Incoming signals in each direction, specified as a P-by-M complex-valued matrix. M is the number of signals impinging on the array. Each column of `X` represents an individual incoming signal. P is the number of signal samples. Each signal is assumed to arrive from the direction specified by the `ang` argument.

Example: `[1,5;2,10;3,10]`

Data Types: `double`
Complex Number Support: Yes

Arrival directions of incoming signals, specified as a 1-by-M vector or a 2-by-M matrix, where M is the number of incoming signals. Each column specifies the direction of arrival of the corresponding signal in `X`. If `ANG` is a 2-by-M matrix, each column specifies the direction in azimuth and elevation of the incoming signal `[az;el]`. The azimuth angle must lie between –180° and 180° and the elevation angle must lie between –90° and 90°.

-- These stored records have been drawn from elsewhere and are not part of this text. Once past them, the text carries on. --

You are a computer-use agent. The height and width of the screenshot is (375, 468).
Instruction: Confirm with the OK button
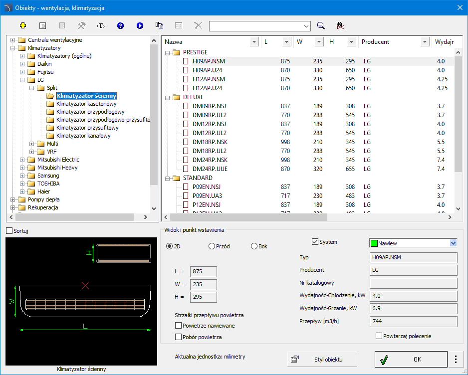pyautogui.click(x=411, y=359)
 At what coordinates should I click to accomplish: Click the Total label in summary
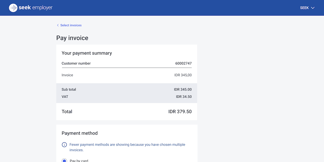tap(67, 112)
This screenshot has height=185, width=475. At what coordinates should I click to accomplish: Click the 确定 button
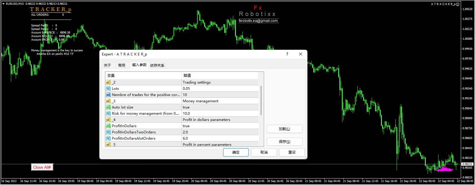(x=236, y=152)
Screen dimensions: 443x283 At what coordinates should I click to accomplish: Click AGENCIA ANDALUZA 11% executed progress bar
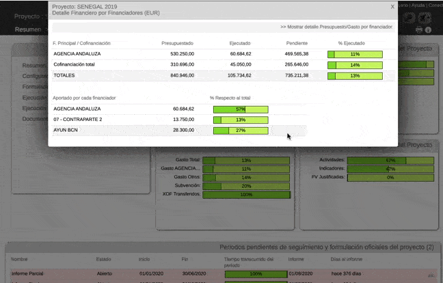(x=355, y=53)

If `ANG` is a 1-by-M vector, then each entry represents a set of azimuth angles, with the elevation angles assumed to be zero. Angle units are in degrees.

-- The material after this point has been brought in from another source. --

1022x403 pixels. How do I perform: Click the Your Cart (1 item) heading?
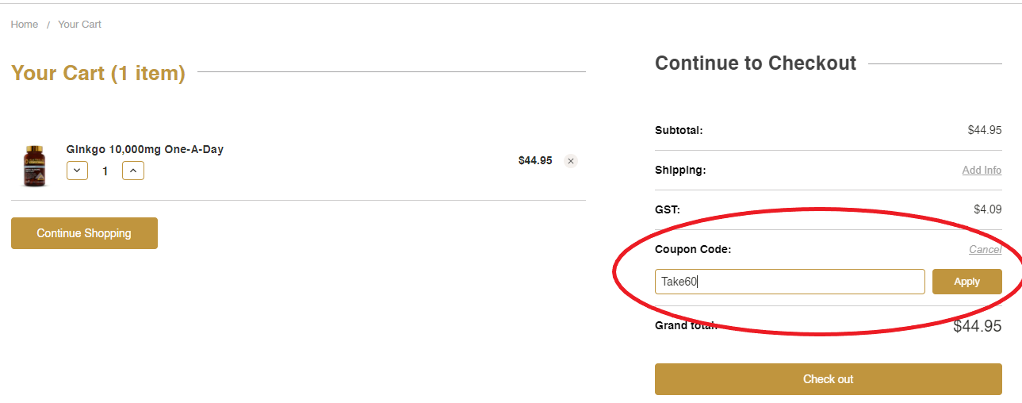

The azimuth angle is the angle between the x-axis and the projection of the arrival direction vector onto the xy plane. When measured from the x-axis toward the y-axis, the azimuth angle is positive.

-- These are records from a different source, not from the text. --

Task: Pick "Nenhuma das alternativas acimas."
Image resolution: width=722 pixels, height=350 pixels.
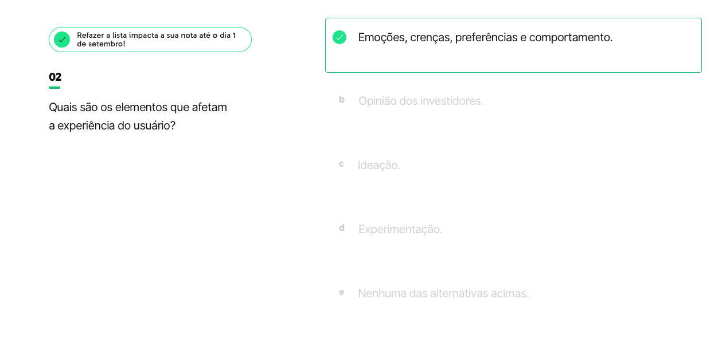Action: [443, 294]
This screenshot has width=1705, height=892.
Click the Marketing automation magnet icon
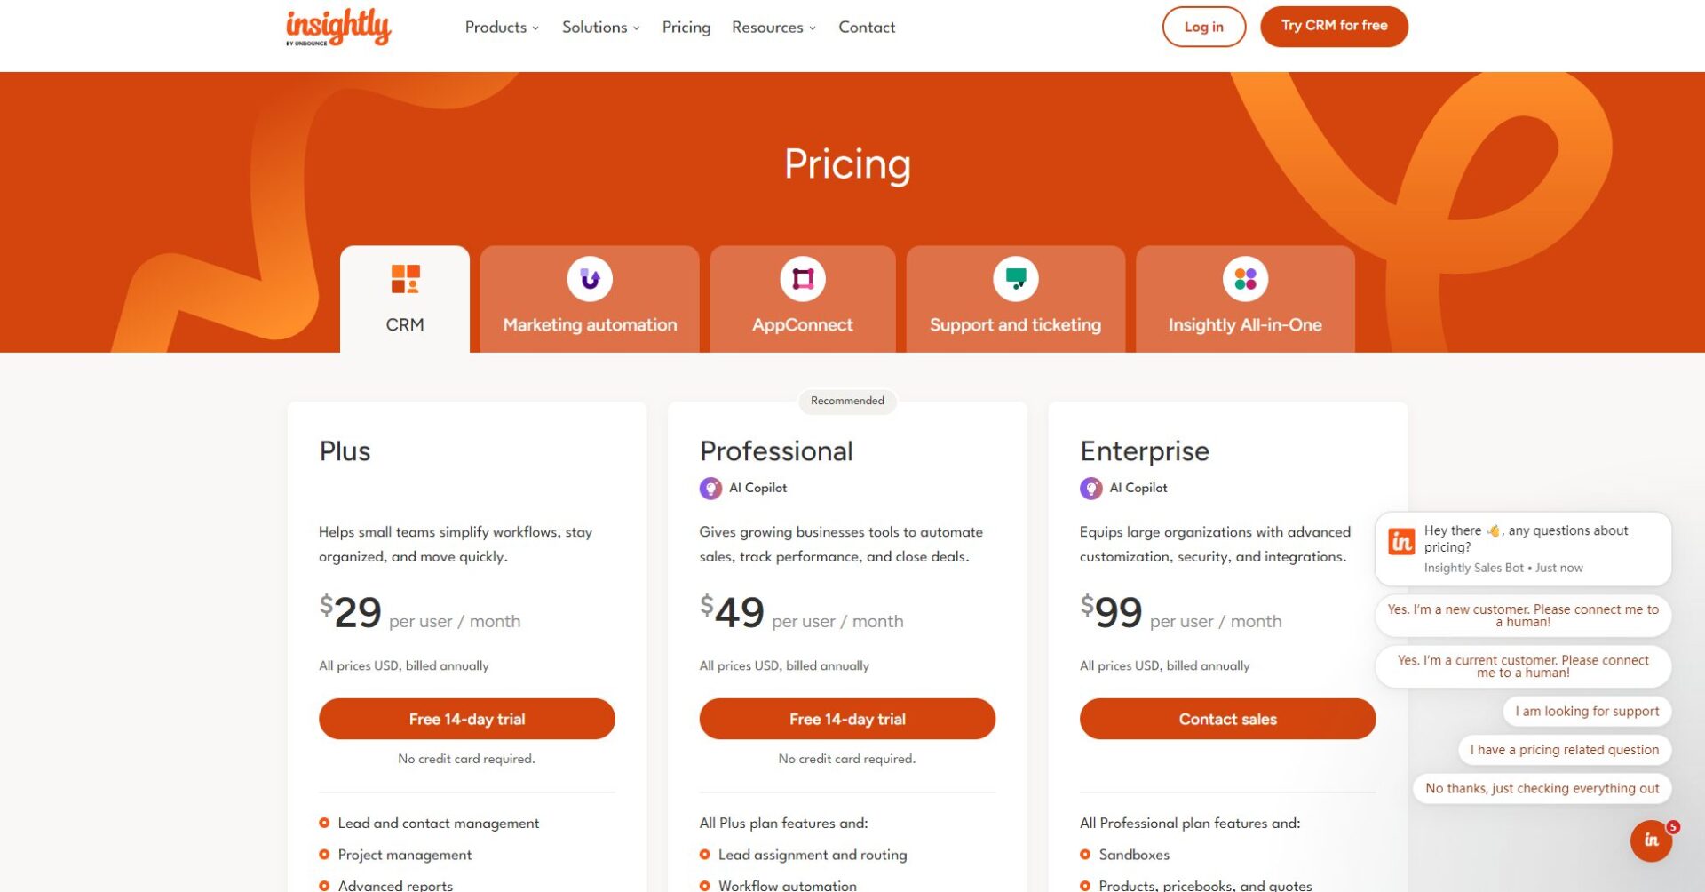pos(590,279)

The elevation angle is the angle between the arrival direction vector and the xy-plane. When measured toward the z axis, the elevation angle is positive.

Example: `[20,30;15,25]`

Data Types: `double`

Signal carrier frequency, specified as a positive scalar. Units are in Hz.

Data Types: `double`

Signal propagation speed, specified as a positive scalar. Units are in meters per second.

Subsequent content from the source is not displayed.